Ein Klumpen Gips, ein Stapel Papier

Ein Fund aus dem Archiv von Markus Werner lässt Fiktion und Realität verschwimmen. Schlicht verpackt, in einen weissen Plastiksack gehüllt, befand sich in einer der vielen Kisten, die Markus Werners Nachlass bargen, ein weiss-gräulicher Gipsklumpen.

Von Sophie Stäger

 
 
 
 
 

Bei der Lektüre von Markus Werners Romanen trifft der Leser regelmässigauf Aussteiger- und Aussenseiterfiguren. Sie alle werden ihres existenziellen Selbstverständnisses beraubt und stehen an einem Wendepunkt in ihrem Leben. Dabei werden sie schonungslos beobachtet.

Ein Klumpen Gips
«[…] ich bin schlicht und einfach ein strohfeigendummes Kalb»: Zündel kauft an Stelle eines Revolvers ein Stück Gips
© Simon Schmid (NB)

Ihr erster und exemplarischer Vertreter ist Konrad Zündel aus Markus Werners Debutroman «Zündels Abgang» von 1984. Darin kann die Leserin Zerrissenheit, Schmerz und Demütigung, die den Protagonisten in der (Lebens-)Krise begleiten, fast körperlich mitfühlen. In Werners Roman wird Literatur greif- und spürbar. Dass das Romangeschehen nicht nur im übertragenen Sinn, sondern auch konkret fassbar werden kann, zeigt sich an einem Objekt aus Markus Werners Archiv.

Schlicht verpackt, in einen weissen Plastiksack gehüllt, befand sich in einer der vielen Kisten, die Markus Werners Nachlass bargen, ein weiss-gräulicher Gipsklumpen. Man würde ihn in einer Mulde erwarten, vielleicht in einem Steinbeet entlang einer Hausmauer.

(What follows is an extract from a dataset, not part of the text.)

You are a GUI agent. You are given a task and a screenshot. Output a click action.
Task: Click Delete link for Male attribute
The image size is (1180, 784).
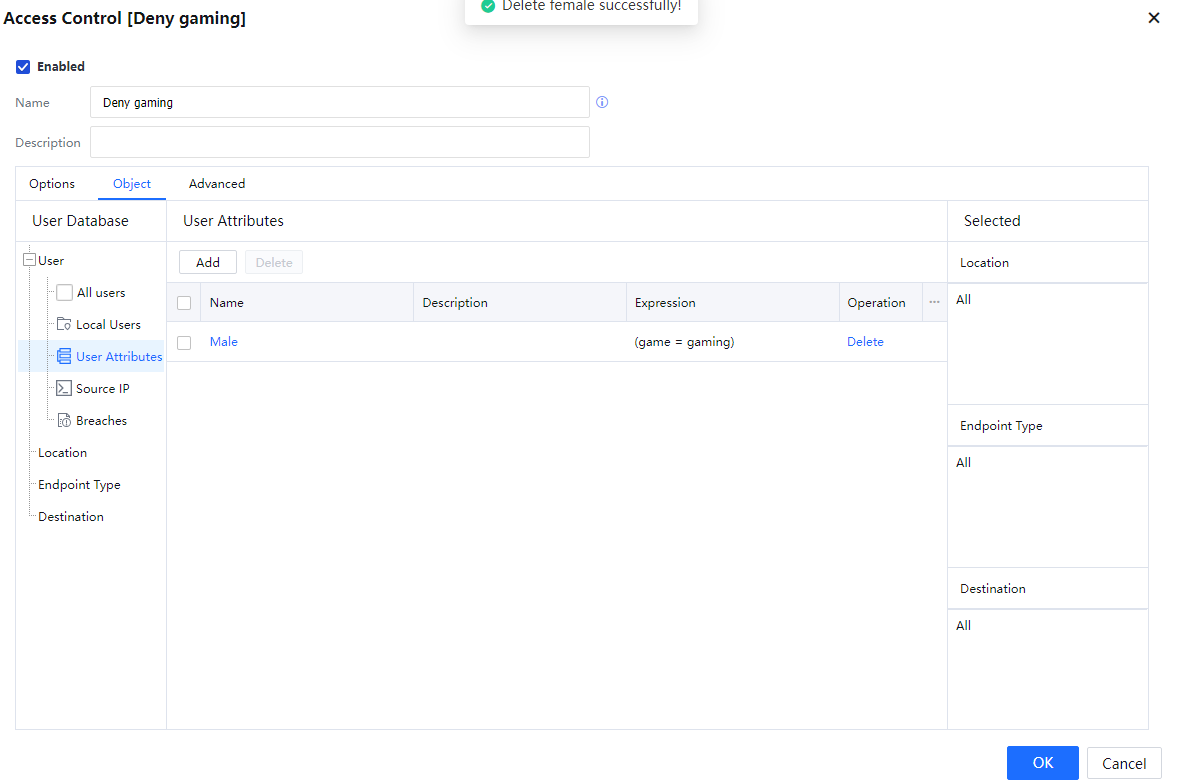[x=865, y=342]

Dieser lag aber im Archiv, direkt neben Zeitungsartikeln und Büchern, zwischen Brillen, Portemonnaie und Korrespondenzstapeln. Er sieht ein bisschen aus wie ein Teil eines dicken, schweren Blumentopfuntersetzers, hat knapp in einer Hand Platz, ist unförmig und an der Längsseite etwas abgerundet. Auf drei Seiten weist er Bruchstellen auf. 

Ohne Zusatzinformationen wäre mit dem Klumpen wenig anzufangen, vielleicht würde er irgendwann Gegenstand von Spekulationen. Der gelbe Post-it-Zettel, der dem Klumpen beiliegt, gibt aber Aufschluss über dessen Bedeutung: «Zündels Abgang / Gipsklumpen gekauft anstelle einer Pistole». Jener Konrad Zündel hinterlässt im Roman «Schriftstücke, die Zeugnis ablegten von allerlei Widerfahrnissen und Tendenzen» sowie einen «trapezförmigen Gipsklumpen» und reisst aus seinem Leben aus. Der Klumpen, den er statt eines Revolvers erwirbt, leitet den Wendepunkt in seinem Leben und damit auch im Roman ein. Aus Höflichkeit darauf bedacht, auch gegen Ganoven keine Vorurteile zu haben, wird Zündel übers Ohr gehauen und erkennt darin sein grundsätzliches Versagen. Der Gipsklumpen wird zum Klotz am Bein, der ihn hinunterzieht, zum Symbol des Haderns, der «existentiellen Deplatzierheit», der falschen Scham und verlorenen Würde: «Würde – », lautet ein Satz in Zündels Notizen, «das ist der verzweifelte Versuch, angesichts unserer Nichtigkeit Haltung zu bewahren. Und ist das wünschenswert? ».

Kurz nach dieser Frage brechen Zündels Aufzeichnungen ab und das weitere Schicksal wird vom Erzähler entwickelt. Der Leser sieht von nun an nur noch das Resultat von Zündels Erkenntnis, die Einsicht in dessen Gedankenwelt bleibt ihm verwehrt.

Und genau wie die Gedanken des fiktiven Protagonisten, so bleibt auch die Geschichte hinter dem realen Gipsklumpen des  Schriftstellers im Geheimen: Requisit einer Theateraufführung? Fund eines Sonntagsspaziergangs? Inspiration? Zufall? Wir wissen es nicht. Als doppelt realgewordene Fiktion befindet sich Zündels Hinterlassenschaft nun aber, vereint in Manuskript und Gipsklumpen, fassbar und konkret, vollständig im Literaturarchiv.

Markus Werner (1944–2016) veröffentlichte 1984 den ersten Roman «Zündels Abgang», dem sechs weitere folgten, darunter 1992 «Bis bald» und 2004 «Am Hang». 2008 übergab er einen ersten Teil seines Archivs dem Schweizerischen Literaturarchiv; seit 2017, einem Jahr nach seinem Tod, befindet sich sein gesamter Nachlass in der Schweizerischen Nationalbibliothek in Bern.